*課題の指示*.
1. ファクトフルネスの書評記事から、「世界の本への窓 by 植田かもめ」で始まり「て記事を書くのはこれで最後。」まで続く部分を、一字も変えずに抜き出してください。
2. ファクトフルネスの書評記事で、本書の特長はどこにあるとされているか。

*出典本文*.

^^^^^^^^

未翻訳ブックレビュー

世界の本への窓 by 植田かもめ

コミュニティを捨てよ、ファクトフルネスを読もう

FACTFULNESS(ファクトフルネス) 10の思い込みを乗り越え、データを基に世界を正しく見る習慣

 

ロスリングの「Factfulness」、日本語版が発売された。

 

昨年の6月に下の記事で紹介して以来、既に何度かこのブログでは言及して、2018年のベスト本にも挙げた。けど、これは広く読まれるべき本だと思うので、もうひとプッシュしてみる。たぶんこの本について記事を書くのはこれで最後。

 

この記事では、おすすめの読み方を提案してみる。

 

おすすめの読み方(ちょっとずつ読む人向け)

本題に入る前に本書がどんな本であるかを簡単にもう一度紹介すると、「事実に基づく世界の見方」を勧める本である。そして特長は、その構成にある。単に事実を提示するだけでなく、なぜその事実が理解されないかの傾向と対策を示しているのだ。

^^^^^^^^

*データ項目*.
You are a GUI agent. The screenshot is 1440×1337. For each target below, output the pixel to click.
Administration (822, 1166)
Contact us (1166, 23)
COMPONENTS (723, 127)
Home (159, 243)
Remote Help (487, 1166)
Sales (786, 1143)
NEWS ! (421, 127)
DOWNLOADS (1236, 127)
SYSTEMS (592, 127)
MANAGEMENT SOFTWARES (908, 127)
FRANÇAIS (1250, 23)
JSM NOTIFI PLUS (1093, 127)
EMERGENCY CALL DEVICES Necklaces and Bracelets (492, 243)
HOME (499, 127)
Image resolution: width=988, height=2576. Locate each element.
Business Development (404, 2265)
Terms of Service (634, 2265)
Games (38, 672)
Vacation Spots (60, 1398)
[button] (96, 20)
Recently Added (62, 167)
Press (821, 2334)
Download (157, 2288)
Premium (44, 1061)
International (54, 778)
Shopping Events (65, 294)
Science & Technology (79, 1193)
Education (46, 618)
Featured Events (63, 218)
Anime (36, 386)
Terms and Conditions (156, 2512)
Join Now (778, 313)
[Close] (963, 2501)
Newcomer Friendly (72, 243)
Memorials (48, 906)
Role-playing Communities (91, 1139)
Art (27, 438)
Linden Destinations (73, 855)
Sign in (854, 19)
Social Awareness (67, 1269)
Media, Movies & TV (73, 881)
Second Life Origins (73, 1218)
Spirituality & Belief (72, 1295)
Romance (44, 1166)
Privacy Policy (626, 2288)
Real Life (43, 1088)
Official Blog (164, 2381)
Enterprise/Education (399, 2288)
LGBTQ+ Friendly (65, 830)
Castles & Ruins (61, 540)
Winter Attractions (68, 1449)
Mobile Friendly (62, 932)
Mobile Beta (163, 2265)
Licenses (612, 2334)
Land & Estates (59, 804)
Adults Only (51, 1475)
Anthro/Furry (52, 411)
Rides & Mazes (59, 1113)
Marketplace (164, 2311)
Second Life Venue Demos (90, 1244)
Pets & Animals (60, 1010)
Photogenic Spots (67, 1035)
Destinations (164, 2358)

^^^^^^^^

*解答一覧*.
1.
世界の本への窓 by 植田かもめ

コミュニティを捨てよ、ファクトフルネスを読もう

FACTFULNESS(ファクトフルネス) 10の思い込みを乗り越え、データを基に世界を正しく見る習慣

 

ロスリングの「Factfulness」、日本語版が発売された。

 

昨年の6月に下の記事で紹介して以来、既に何度かこのブログでは言及して、2018年のベスト本にも挙げた。けど、これは広く読まれるべき本だと思うので、もうひとプッシュしてみる。たぶんこの本について記事を書くのはこれで最後。

2. 本書の特長はその構成にあり、単に事実を提示するだけでなく、なぜその事実が理解されないかの傾向と対策を示している。